In The Trumpet Shall Sound (April 1942) an extended family gather for a funeral. Some members of the family are surprised by the appearance of another family they haven’t spoken to for years pulling up in a car behind them. That is the least of their worries. The service at the graveside is interrupted, by a plane overhead, a landmine dropped over the cemetery forcing several of the family to actually jump into the grave to take cover. It is farcically bizarre – though not totally unbelievable.
The common cold is the cause of much discussion, irritation as well as illness in a story simply called The Cold.

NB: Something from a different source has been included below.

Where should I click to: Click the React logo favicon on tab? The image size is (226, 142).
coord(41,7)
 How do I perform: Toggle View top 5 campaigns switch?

“In the sixth autumn of the war Mrs Ryder was a little tired. She was feeling her age. Her last tailor-made was definitely not quite a success and, say what you will, people do judge one by appearances: she could not help noticing strangers were not as respectful as they might be; though no doubt the unhelpfulness of Utility corsets played its part in the decline of manners.”

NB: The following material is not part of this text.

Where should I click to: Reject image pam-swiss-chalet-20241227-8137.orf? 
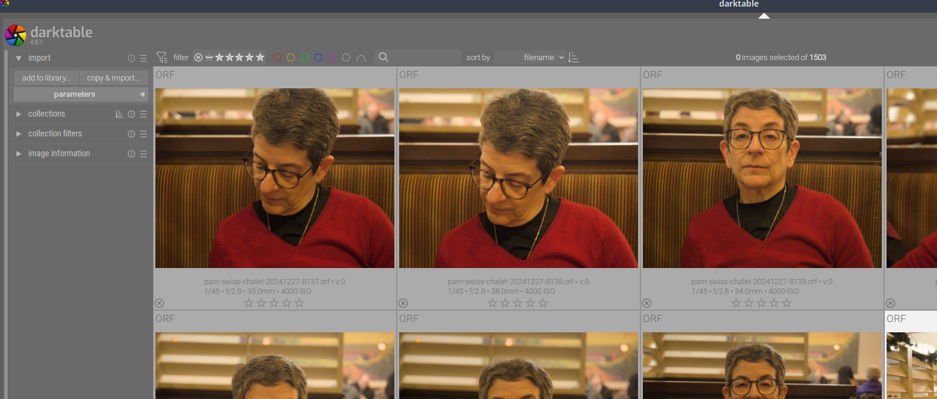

(The Cold – 10th March 1945)
Mrs Ryder is very proud that she still has her Stella working for the family, cooking, washing handkerchiefs so they don’t run out, scrubbing the back kitchen and generally being absolutely perfect. She is heard to say that Stella will never let them down. Mrs Ryder perhaps hadn’t reckoned on the destructive nature of successive colds in a household.
One of my favourite stories was It’s What we’re Here For (20 February 1943) in which the good women of the WVS come up against the rather pitiful figure of Mrs Leopard. A pregnant mother of two children – who have been evacuated, the reader can’t help but feel very sorry for her, and yet she has plenty of complaints. In this story – Sylvia Townsend Warner presents her various types – the do gooder and the poor, needy, complaining mother to perfection – there is both astute observation and humour here.
These stories are really excellent providing some rich texture to the times in which they were first written. Witty, lively with a slight seam of darkness running through them, these show Sylvia Townsend Warner to have been a consummate short story writer.